Real-world walking patterns are associated with regional brain atrophy and white matter lesions in middle-aged and older people: a Watch Walk-UK Biobank study.

Clinic-based gait performance is associated with cognitive function and brain structure. This study investigated associations between multiple remotely collected digital gait biomarkers and brain structural changes in a large population-based cohort. Cross-sectional analysis of 6412 participants from the UK Biobank, with both valid wrist-worn accelerometer and brain MRI data. Digital gait parameters, including step count, usual and maximal gait speed, cadence, and stride regularity, were derived from accelerometry data using the validated Watch Walk algorithm.
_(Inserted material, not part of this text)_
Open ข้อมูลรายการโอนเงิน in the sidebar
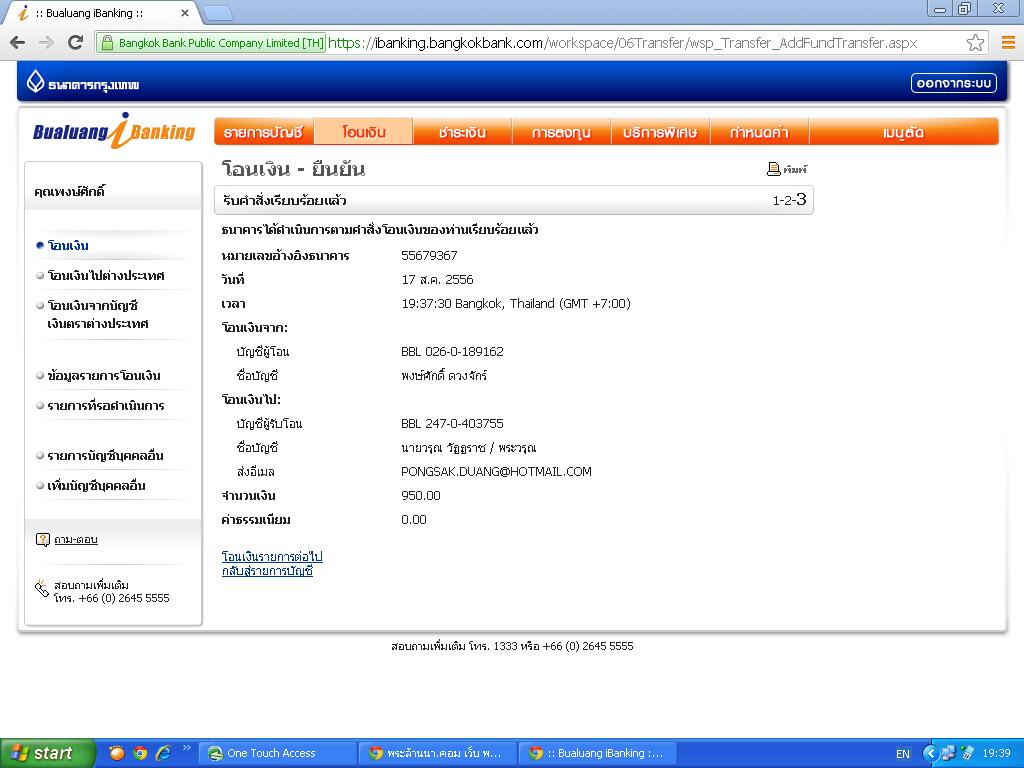 104,376
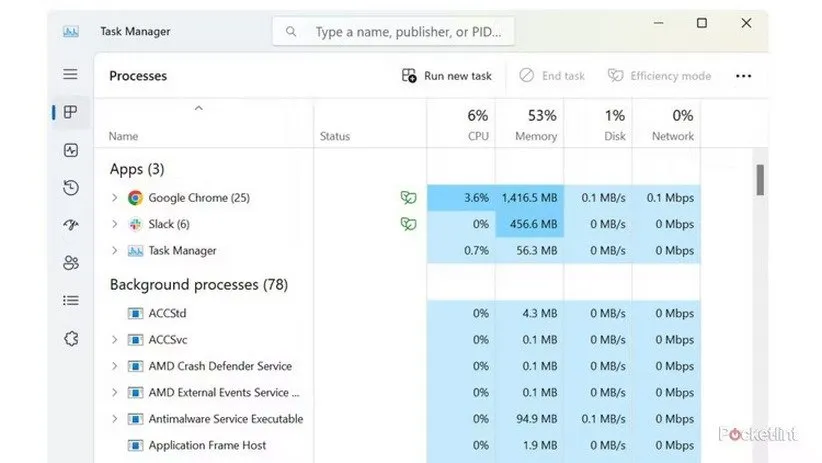Click the Efficiency mode button
Screen dimensions: 822x463
[x=660, y=76]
Brain volumes (total brain volume, white matter lesion volume, and frontal lobe, hippocampal, insular, and amygdala gray matter volumes) were measured using MRI. Multiple linear regression models were used to assess associations between gait parameters and brain volumes, adjusting for potential confounders, including demographic, lifestyle, and health-related factors. Restricted cubic splines explored the shape of associations. Faster maximal and usual gait speed and higher stride regularity were associated with lower white matter lesion volume and larger frontal lobe, hippocampal, insular, and amygdala gray matter volumes. Restricted cubic spline analyses revealed that the relationships between maximal gait speed and stride regularity, on one hand, and white matter lesion volume, frontal lobe, hippocampal, insular, and amygdala gray matter volumes, on the other hand, were predominantly linear. Gait speed and stride regularity, objectively measured using wrist-worn accelerometers in real-world settings, are significantly associated with brain structural integrity. These findings highlight the potential of digital gait biomarkers as scalable and cost-effective tools for monitoring brain health and identifying individuals at risk for cognitive decline.